Grafana->TiKV-Detail->RocksDB-KV->Block Cache Size panel is as follows:

The max of each TiKV instance has not reached the set 62GB.

| username: Billmay表妹 | Original post link

What version?

| username: Vilinder | Original post link

tidb7.0.0

| username: WalterWj | Original post link

Check the memory usage of resolve lock ts…

| username: 人如其名 | Original post link

In a mixed deployment, it is highly likely that the tidb-server is consuming a lot of memory, causing the operating system to run out of overall memory and kill the tikv process that is using the most memory. You should check the tidb-related panels to confirm if the tidb memory is increasing.
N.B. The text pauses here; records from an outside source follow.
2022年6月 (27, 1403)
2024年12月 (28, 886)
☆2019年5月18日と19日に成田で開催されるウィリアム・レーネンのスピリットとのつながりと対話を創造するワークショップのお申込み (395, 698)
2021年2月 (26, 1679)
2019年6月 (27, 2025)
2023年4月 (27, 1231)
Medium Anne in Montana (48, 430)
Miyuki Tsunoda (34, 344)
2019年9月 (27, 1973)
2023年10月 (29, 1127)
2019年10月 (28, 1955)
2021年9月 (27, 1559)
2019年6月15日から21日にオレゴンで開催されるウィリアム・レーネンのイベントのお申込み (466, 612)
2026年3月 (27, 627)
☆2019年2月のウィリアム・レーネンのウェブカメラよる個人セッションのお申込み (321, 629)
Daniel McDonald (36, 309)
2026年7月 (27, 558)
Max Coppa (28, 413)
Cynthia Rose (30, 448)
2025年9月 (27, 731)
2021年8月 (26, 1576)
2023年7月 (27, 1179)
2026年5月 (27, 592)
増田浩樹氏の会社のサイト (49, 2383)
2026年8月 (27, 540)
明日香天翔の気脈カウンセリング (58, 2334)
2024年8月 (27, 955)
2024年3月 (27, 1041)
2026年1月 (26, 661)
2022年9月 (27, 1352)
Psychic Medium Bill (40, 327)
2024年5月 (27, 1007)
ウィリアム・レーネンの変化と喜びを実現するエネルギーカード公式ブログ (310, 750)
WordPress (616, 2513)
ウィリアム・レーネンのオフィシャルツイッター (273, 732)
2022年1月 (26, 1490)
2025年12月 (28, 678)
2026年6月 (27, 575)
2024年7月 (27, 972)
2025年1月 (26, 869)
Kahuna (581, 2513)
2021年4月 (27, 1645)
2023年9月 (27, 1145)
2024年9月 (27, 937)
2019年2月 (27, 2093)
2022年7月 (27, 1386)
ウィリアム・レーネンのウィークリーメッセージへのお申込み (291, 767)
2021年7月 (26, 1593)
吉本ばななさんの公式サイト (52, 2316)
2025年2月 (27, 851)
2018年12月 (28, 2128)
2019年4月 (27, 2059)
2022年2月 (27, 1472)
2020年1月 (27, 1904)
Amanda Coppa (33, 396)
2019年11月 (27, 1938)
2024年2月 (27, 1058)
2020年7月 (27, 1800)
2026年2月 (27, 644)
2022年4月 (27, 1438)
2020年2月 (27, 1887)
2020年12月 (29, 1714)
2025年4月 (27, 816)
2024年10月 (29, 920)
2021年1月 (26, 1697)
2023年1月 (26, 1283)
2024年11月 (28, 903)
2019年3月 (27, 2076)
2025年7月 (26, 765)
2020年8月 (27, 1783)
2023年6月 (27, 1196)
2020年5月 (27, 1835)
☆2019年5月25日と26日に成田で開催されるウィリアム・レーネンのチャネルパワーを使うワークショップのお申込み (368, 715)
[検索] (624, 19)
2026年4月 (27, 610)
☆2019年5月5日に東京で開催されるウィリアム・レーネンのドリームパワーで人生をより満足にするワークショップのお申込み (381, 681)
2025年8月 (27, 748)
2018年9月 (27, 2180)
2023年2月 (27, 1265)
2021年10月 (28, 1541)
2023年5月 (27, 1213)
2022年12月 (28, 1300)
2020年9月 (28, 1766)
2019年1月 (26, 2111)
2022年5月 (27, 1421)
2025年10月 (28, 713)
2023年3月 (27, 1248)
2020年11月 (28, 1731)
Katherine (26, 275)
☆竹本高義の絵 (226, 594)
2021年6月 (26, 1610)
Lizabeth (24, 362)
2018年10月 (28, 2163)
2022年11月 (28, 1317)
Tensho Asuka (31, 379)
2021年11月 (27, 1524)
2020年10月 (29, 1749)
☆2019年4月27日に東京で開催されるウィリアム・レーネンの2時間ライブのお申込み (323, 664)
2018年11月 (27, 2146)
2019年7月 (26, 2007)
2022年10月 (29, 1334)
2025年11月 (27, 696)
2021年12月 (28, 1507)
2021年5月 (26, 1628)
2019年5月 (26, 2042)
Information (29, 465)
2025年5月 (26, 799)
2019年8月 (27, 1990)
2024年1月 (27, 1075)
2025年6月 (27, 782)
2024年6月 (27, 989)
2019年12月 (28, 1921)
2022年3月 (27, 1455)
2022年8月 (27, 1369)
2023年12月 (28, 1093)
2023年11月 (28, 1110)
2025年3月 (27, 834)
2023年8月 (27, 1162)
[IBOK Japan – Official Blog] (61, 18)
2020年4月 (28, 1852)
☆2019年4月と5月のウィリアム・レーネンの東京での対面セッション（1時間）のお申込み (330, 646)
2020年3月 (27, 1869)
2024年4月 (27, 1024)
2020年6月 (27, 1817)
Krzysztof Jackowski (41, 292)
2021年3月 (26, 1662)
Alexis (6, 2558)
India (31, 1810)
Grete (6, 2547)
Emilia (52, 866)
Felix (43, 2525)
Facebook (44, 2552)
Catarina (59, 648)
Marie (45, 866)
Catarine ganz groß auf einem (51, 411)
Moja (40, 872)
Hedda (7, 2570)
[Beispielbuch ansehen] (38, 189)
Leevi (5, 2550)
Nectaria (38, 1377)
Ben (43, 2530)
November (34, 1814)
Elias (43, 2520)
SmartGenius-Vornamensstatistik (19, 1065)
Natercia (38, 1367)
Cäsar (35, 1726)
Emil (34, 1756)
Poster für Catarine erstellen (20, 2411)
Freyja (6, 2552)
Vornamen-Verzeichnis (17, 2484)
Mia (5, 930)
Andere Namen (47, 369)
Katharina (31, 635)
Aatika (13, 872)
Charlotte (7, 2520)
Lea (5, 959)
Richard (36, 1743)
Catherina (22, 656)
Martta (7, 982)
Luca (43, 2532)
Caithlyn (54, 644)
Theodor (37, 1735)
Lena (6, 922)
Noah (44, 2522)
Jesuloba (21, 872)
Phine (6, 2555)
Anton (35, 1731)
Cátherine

If so, check the logs for expensive SQL statements to see if they are consuming a lot of memory.

| username: tidb菜鸟一只 | Original post link

Directly deploy on the TiKV and TiFlash machines to check which process is occupying the most memory.

| username: 孤君888 | Original post link

Didn’t you use the NUMA binding tool for your mixed deployment?

| username: xingzhenxiang | Original post link

I have deployed four TiKV servers on one machine and haven’t encountered any OOM issues so far. Do you have a separate disk for each server?

| username: 胡杨树旁 | Original post link

Check the memory usage of each server on the overview panel → system info. After locating the server, separately check whether it is a TiKV or TiFlash issue.